In those days, U.S. companies exported goods rather than jobs, and a decent argument could be made that what was good for General Motors was in fact good for America. It wasn't perfect. The "other America" lived lives of quiet desperation. Segregation still was brutally enforced. But the bipartisan consensus reflected an economy that was working for many, not just the few.
That is no longer true, and hasn't been for years. Multinationals ship jobs abroad and park profits overseas to avoid taxes. Wall Street blew up the economy but got bailed out, with the bankers continuing to pocket the big bucks. Three-fourths of the country thinks the recession hasn't ended.
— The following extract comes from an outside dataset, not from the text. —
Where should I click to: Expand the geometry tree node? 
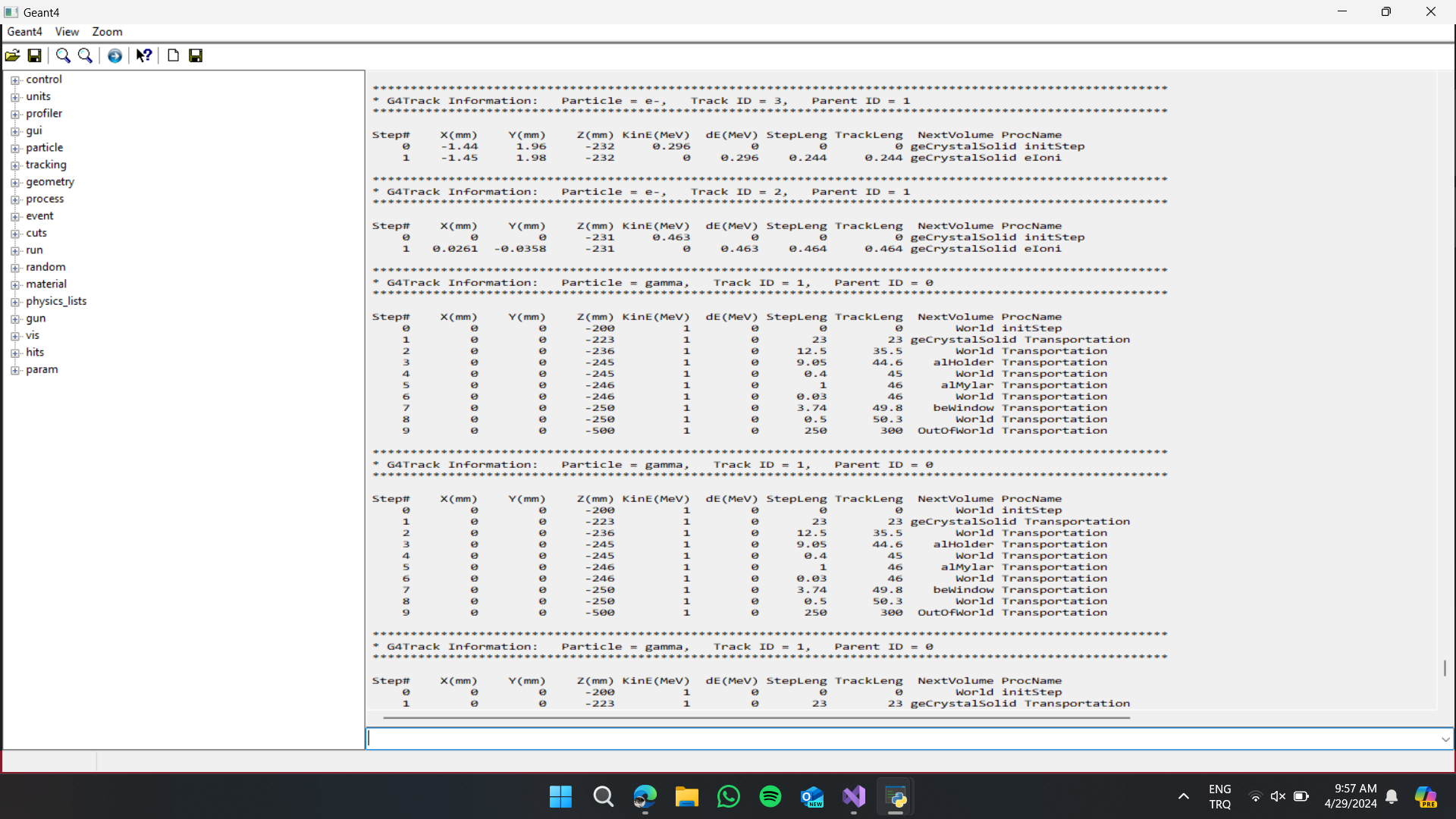coord(15,182)
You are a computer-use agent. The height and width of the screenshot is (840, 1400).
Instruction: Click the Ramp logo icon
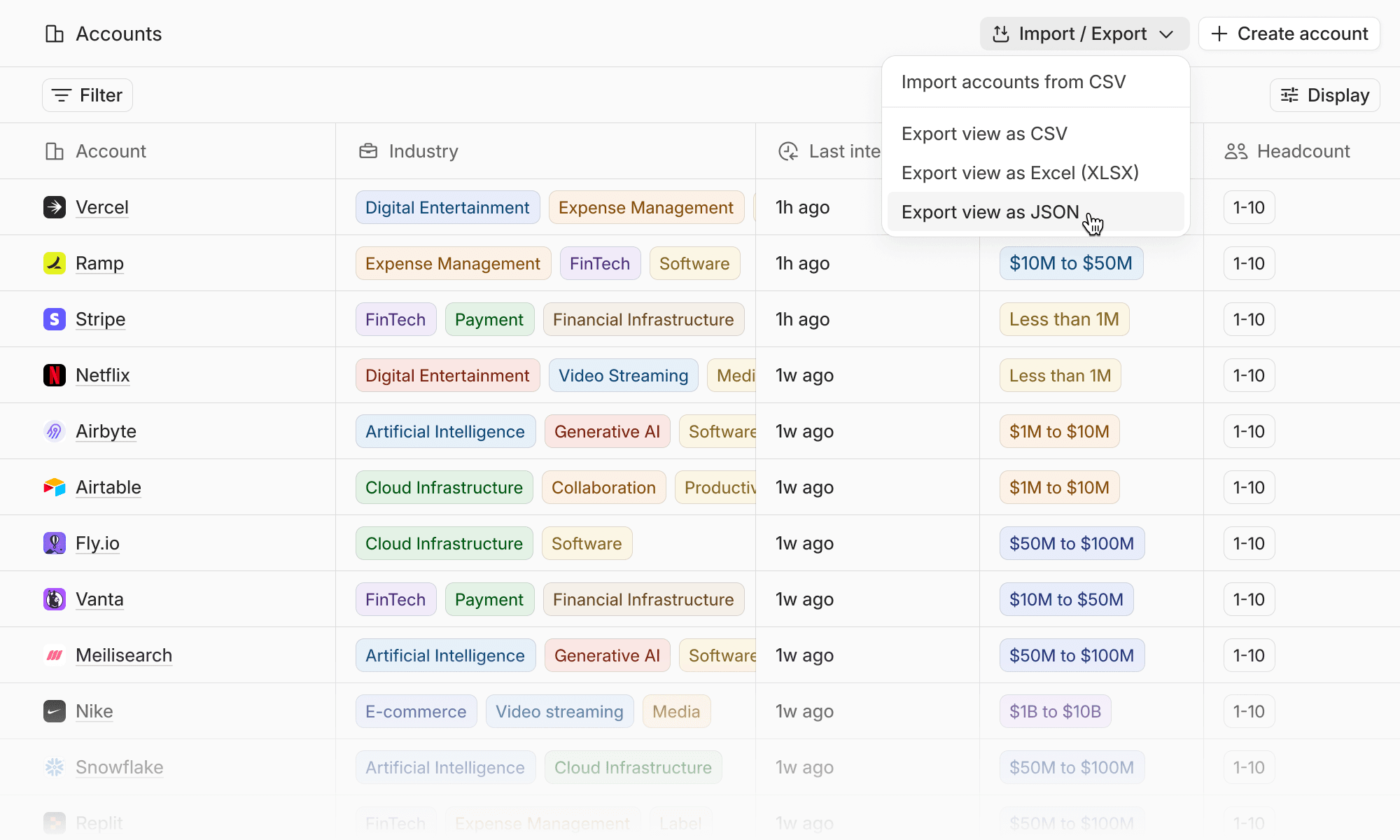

And no wonder: Wages are still falling and mass unemployment inflicts grinding misery. In 2010, the top 1 percent captured an obscene 93 percent of the rewards of "recovery."
Not surprisingly, more and more Americans at both ends of the spectrum think Washington is corrupted by big money and big business. And when the parties do come together -- as they recently did to pass the corporate-championed, falsely named JOBS Act that declares open season for fraudulent corporate stock offerings -- they simply prove the case.
Also ignored in the plea for cooperation is the simple reality that the Republican Party has been captured by an extreme-right wrecking crew, who have not the slightest interest in compromise. Rather they are intent on gutting modern government, outside of the bloated military. Grover Norquist was delivering his normal incendiary rant in 2001 when he said he aimed to shrink government "to the size where I can drag it into the bathroom and drown it in the bathtub." At the time, I doubt even he expected that this year's Republican House budget -- devised by the Beltway favorite Paul Ryan -- would actually aspire to that standard, reducing discretionary spending by 2050 to levels that can be met only by dismantling all of government outside of the military, Social Security, Medicare and other health programs.
Obama, a mediator by instinct and experience, paid a deep price by trying to pursue bipartisan cooperation. He wasted months on health care as Sen. Max Baucus (D-Mont.) engaged in phantom negotiations with supposed Republican moderates. The president turned prematurely to deficit reduction, and then to seeking a grand bargain with John Boehner, impervious to the reality that Boehner could not produce his caucus for any kind of tax hikes. Now, for the election, the president has begun to clarify the stark differences between the parties, to the benefit of his reelection and the public's understanding.
But what makes the elite consensus so dangerous is that we're headed into a train wreck after the election that will require some kind of a deal. By the end of the year, if nothing is done, the Bush tax cuts, the payroll tax cut and extended unemployment benefits will expire, and the automatic sequester will cut another $110 billion out of discretionary spending for the remainder of the fiscal year. This would surely cripple the weak recovery we have, and very likely drive the economy into recession.
But the terms of the "grand bargain" represented by the Obama-Boehner negotiations or the Simpson-Bowles recommendations are skewed dramatically to the right. The basic outline exchanges cuts in Social Security and Medicare for "tax reform," promising to lower tax rates while closing enough loopholes to raise revenues. That requires erasing the mortgage deduction for middle-class homeowners or ending the employer deduction for providing health care to employees. This notion of "shared sacrifice" is unconscionable, given that working Americans have been sacrificing for years and weren't even invited to the Wall Street bacchanalia that created the mess.
Worse, the entire frame of the discussion -- driven by Washington elites -- is perverse. We should be focused on how to put people to work. How much should we take advantage of record-low interest rates and borrow to rebuild America and put construction workers back to work? How much should we raise taxes on Wall Street and multinationals to pay for rehiring teachers, and direct employment of young people?
Instead, guided once more by a misbegotten elite consensus, we're going to argue about how much of a hit a barely growing economy should take. That's a consensus the country can't afford.